## WORKING DATA
----

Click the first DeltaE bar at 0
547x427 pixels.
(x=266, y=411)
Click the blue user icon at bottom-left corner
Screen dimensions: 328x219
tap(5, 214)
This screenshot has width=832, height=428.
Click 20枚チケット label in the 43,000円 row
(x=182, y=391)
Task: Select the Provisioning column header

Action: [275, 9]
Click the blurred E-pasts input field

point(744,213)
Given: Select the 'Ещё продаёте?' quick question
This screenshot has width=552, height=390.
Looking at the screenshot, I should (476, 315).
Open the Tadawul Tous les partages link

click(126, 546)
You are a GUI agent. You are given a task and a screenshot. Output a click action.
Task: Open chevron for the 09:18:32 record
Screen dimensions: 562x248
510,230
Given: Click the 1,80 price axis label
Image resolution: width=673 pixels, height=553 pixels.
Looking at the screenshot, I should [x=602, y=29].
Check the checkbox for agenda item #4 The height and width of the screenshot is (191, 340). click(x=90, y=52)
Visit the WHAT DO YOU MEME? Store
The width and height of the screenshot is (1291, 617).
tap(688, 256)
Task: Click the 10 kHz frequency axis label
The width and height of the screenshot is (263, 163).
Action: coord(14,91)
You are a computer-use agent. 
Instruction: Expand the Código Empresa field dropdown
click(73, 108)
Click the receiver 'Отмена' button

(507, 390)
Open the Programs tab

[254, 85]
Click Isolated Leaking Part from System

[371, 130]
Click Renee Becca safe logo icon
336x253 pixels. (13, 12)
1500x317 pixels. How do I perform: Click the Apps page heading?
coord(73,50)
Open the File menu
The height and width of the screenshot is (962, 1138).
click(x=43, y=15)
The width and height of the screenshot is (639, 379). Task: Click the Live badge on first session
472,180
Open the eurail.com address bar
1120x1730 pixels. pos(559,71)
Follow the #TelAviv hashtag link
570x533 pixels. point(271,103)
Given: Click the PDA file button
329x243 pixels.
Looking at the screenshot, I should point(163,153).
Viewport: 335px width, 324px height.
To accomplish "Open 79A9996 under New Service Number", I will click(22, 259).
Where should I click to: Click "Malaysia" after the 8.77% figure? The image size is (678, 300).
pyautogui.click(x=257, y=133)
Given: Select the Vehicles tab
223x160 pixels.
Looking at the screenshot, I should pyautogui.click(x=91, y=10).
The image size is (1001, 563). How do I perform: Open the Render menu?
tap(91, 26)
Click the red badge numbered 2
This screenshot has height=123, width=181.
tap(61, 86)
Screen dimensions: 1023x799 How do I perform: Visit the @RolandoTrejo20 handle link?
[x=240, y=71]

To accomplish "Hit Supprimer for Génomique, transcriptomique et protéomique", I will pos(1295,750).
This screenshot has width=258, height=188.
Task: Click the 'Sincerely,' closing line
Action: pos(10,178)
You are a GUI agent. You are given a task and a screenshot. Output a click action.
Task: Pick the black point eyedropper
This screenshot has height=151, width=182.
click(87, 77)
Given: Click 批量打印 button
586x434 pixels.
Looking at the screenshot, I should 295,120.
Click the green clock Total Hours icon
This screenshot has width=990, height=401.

----

## EXERCISE
The records above should be returned exactly.

## YOUR RESPONSE
Click the first DeltaE bar at 0
547x427 pixels.
(x=266, y=411)
Click the blue user icon at bottom-left corner
Screen dimensions: 328x219
tap(5, 214)
This screenshot has width=832, height=428.
Click 20枚チケット label in the 43,000円 row
(x=182, y=391)
Task: Select the Provisioning column header

Action: [275, 9]
Click the blurred E-pasts input field

point(744,213)
Given: Select the 'Ещё продаёте?' quick question
This screenshot has width=552, height=390.
Looking at the screenshot, I should (476, 315).
Open the Tadawul Tous les partages link

click(126, 546)
You are a GUI agent. You are given a task and a screenshot. Output a click action.
Task: Open chevron for the 09:18:32 record
Screen dimensions: 562x248
510,230
Given: Click the 1,80 price axis label
Image resolution: width=673 pixels, height=553 pixels.
Looking at the screenshot, I should [x=602, y=29].
Check the checkbox for agenda item #4 The height and width of the screenshot is (191, 340). click(x=90, y=52)
Visit the WHAT DO YOU MEME? Store
The width and height of the screenshot is (1291, 617).
tap(688, 256)
Task: Click the 10 kHz frequency axis label
The width and height of the screenshot is (263, 163).
Action: coord(14,91)
You are a computer-use agent. 
Instruction: Expand the Código Empresa field dropdown
click(73, 108)
Click the receiver 'Отмена' button

(507, 390)
Open the Programs tab

[254, 85]
Click Isolated Leaking Part from System

[371, 130]
Click Renee Becca safe logo icon
336x253 pixels. (13, 12)
1500x317 pixels. How do I perform: Click the Apps page heading?
coord(73,50)
Open the File menu
The height and width of the screenshot is (962, 1138).
click(x=43, y=15)
The width and height of the screenshot is (639, 379). Task: Click the Live badge on first session
472,180
Open the eurail.com address bar
1120x1730 pixels. pos(559,71)
Follow the #TelAviv hashtag link
570x533 pixels. point(271,103)
Given: Click the PDA file button
329x243 pixels.
Looking at the screenshot, I should point(163,153).
Viewport: 335px width, 324px height.
To accomplish "Open 79A9996 under New Service Number", I will click(22, 259).
Where should I click to: Click "Malaysia" after the 8.77% figure? The image size is (678, 300).
pyautogui.click(x=257, y=133)
Given: Select the Vehicles tab
223x160 pixels.
Looking at the screenshot, I should pyautogui.click(x=91, y=10).
The image size is (1001, 563). How do I perform: Open the Render menu?
tap(91, 26)
Click the red badge numbered 2
This screenshot has height=123, width=181.
tap(61, 86)
Screen dimensions: 1023x799 How do I perform: Visit the @RolandoTrejo20 handle link?
[x=240, y=71]

To accomplish "Hit Supprimer for Génomique, transcriptomique et protéomique", I will pos(1295,750).
This screenshot has width=258, height=188.
Task: Click the 'Sincerely,' closing line
Action: pos(10,178)
You are a GUI agent. You are given a task and a screenshot. Output a click action.
Task: Pick the black point eyedropper
This screenshot has height=151, width=182.
click(87, 77)
Given: Click 批量打印 button
586x434 pixels.
Looking at the screenshot, I should 295,120.
Click the green clock Total Hours icon
This screenshot has width=990, height=401.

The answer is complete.